*What you are asked to do*:
Edit the part that opens with the line containing "Image resolution: width=1404" and closes with the line containing "point(22,575)" by changing "chevron" to "caret". Return only those lines, with everything else unchanged.

-- START --

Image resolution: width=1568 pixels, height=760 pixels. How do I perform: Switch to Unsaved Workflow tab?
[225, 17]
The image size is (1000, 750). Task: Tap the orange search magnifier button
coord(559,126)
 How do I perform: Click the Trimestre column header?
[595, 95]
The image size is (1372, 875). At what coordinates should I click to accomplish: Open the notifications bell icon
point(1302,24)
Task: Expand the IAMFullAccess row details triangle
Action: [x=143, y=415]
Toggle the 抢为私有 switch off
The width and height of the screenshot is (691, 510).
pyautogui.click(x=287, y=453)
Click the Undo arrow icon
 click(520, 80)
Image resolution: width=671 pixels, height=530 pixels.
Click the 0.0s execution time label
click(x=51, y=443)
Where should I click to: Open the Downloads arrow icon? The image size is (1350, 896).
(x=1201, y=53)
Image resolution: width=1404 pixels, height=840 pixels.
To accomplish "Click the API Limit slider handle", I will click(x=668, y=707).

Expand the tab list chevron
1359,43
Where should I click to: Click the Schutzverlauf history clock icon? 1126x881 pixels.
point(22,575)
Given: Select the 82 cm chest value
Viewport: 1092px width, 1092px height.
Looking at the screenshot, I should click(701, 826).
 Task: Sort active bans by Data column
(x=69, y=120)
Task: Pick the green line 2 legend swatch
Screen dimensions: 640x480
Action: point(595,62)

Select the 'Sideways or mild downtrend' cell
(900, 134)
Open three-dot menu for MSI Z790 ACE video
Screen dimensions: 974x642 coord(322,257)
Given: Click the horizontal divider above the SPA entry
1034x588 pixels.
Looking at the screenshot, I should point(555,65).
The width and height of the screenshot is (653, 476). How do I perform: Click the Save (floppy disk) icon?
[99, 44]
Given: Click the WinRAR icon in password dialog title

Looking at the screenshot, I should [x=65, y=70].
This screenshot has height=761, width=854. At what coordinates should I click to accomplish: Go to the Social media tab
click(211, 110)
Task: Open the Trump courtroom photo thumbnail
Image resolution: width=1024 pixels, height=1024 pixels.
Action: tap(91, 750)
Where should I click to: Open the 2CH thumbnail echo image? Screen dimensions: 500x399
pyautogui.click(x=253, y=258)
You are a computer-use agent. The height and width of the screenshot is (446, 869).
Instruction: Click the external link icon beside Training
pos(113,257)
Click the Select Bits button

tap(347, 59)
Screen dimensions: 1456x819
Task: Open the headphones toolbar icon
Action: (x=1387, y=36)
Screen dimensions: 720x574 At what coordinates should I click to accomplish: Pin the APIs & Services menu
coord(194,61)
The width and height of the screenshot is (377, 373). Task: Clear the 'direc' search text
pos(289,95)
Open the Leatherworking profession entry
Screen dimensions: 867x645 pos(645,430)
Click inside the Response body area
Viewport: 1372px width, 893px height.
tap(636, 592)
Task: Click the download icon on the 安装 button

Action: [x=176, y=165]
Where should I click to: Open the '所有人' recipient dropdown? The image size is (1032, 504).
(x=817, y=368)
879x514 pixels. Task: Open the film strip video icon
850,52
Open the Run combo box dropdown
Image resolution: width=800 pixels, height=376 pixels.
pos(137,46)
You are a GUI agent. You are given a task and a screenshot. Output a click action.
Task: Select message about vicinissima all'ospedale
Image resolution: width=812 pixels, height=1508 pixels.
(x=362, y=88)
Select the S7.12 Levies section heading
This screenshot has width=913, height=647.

-- END --

*Written reply*:
Image resolution: width=1404 pixels, height=840 pixels.
To accomplish "Click the API Limit slider handle", I will click(x=668, y=707).

Expand the tab list caret
1359,43
Where should I click to: Click the Schutzverlauf history clock icon? 1126x881 pixels.
point(22,575)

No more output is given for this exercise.